A decisão foi proferida pela 2ª Vara da Fazenda Pública de Porto Alegre, vinculada ao Tribunal de Justiça do Estado do Rio Grande do Sul, e atende a uma ação civil pública do Ministério Público do Rio Grande do Sul. O processo aponta que detentos vinham sendo mantidos por períodos prolongados fora de unidades prisionais, situação considerada irregular.
Na sentença, o juiz determina que o Estado deixe de manter presos sob custódia da Polícia Civil ou da Brigada Militar por tempo superior ao necessário para formalização da prisão.

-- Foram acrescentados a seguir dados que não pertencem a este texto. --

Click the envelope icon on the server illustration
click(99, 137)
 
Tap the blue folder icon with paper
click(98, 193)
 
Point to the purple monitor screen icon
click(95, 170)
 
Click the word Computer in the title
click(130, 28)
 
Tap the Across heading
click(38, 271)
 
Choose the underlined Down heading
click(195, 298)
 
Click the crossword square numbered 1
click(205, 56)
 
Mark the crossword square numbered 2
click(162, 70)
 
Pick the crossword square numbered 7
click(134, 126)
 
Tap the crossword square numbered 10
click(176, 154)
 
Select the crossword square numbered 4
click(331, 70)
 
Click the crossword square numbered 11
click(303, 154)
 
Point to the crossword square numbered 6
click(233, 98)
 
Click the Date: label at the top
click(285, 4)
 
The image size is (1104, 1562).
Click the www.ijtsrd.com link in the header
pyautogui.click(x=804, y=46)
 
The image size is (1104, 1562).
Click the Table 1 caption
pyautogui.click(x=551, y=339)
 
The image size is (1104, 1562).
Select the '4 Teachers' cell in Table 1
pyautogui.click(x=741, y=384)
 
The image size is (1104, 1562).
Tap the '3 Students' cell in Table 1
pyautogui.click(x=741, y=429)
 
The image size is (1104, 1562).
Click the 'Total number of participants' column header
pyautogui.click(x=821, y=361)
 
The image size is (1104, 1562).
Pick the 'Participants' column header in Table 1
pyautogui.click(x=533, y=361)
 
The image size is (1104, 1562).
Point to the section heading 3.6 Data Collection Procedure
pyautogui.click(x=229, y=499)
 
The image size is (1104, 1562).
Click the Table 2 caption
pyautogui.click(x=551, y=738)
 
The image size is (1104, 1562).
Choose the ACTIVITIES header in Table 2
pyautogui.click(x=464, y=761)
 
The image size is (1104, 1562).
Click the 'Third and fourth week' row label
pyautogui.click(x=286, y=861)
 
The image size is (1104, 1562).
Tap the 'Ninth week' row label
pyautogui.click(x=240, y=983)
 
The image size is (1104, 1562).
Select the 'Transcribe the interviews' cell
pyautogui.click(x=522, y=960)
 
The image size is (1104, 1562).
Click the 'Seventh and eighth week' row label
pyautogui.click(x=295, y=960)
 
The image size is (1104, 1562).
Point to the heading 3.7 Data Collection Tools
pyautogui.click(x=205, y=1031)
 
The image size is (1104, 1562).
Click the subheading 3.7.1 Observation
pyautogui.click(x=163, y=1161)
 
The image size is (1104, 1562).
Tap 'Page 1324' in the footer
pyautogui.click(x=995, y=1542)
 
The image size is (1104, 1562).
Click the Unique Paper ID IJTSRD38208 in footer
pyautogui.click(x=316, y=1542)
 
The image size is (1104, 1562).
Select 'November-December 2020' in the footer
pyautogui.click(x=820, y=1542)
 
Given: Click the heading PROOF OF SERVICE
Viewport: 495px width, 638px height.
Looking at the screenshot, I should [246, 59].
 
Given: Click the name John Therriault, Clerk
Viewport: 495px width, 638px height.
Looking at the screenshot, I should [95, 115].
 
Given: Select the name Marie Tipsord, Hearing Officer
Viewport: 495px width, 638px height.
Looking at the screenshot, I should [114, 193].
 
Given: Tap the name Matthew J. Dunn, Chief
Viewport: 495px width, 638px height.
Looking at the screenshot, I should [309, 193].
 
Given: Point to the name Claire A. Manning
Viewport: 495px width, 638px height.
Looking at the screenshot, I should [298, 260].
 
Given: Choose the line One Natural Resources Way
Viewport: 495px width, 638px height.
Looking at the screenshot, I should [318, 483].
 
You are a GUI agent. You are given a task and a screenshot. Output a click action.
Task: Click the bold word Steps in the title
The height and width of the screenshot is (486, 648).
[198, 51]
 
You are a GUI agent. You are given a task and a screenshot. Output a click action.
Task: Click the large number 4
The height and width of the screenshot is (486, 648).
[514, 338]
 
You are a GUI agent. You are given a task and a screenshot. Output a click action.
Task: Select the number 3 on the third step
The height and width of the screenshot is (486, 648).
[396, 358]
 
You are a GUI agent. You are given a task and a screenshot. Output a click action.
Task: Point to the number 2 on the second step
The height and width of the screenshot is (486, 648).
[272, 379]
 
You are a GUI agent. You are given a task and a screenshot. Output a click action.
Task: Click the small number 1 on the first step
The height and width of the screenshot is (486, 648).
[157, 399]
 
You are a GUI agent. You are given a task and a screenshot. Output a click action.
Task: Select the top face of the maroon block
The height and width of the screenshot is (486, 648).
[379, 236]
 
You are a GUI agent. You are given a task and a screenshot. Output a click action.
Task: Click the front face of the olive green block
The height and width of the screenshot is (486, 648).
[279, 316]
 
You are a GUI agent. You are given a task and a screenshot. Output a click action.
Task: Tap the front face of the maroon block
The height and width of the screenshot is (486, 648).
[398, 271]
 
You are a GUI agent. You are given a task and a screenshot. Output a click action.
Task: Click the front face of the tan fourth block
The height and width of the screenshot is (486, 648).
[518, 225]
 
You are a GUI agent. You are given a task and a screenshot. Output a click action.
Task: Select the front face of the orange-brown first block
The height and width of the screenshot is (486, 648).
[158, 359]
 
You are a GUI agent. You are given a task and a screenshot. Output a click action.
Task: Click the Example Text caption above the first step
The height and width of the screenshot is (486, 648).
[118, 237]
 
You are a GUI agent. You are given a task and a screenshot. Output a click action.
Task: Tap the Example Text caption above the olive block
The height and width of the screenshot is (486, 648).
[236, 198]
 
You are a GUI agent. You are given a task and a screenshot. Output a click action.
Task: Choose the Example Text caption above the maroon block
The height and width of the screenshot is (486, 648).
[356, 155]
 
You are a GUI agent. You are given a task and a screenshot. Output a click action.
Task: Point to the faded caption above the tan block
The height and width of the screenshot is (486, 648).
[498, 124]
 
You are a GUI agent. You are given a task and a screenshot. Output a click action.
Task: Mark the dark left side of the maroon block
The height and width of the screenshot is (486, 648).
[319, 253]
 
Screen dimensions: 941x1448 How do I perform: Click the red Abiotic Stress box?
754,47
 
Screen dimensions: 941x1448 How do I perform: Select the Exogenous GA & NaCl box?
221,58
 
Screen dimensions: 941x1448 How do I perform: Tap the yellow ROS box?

Além disso, o governo estadual terá que apresentar um plano detalhado para resolver o déficit no sistema prisional. O documento deve incluir diagnóstico da falta de vagas por região e tipo de regime, cronograma de construção, ampliação e reforma de presídios, metas anuais e previsão de contratação de servidores.
A decisão também reconhece que a superlotação e a falta de estrutura são problemas históricos do sistema prisional gaúcho. Apesar disso, a Justiça rejeitou pedidos de indenização, entendendo que a situação decorre de falhas estruturais e não de uma ação deliberada do Estado.
A ação foi movida após apontar que presos estavam sendo mantidos por mais de 24 horas em viaturas e delegacias, principalmente em Porto Alegre e na Região Metropolitana. Em nota, a Secretaria de Sistemas Penal e Socioeducativo informou que a determinação judicial já está sendo cumprida.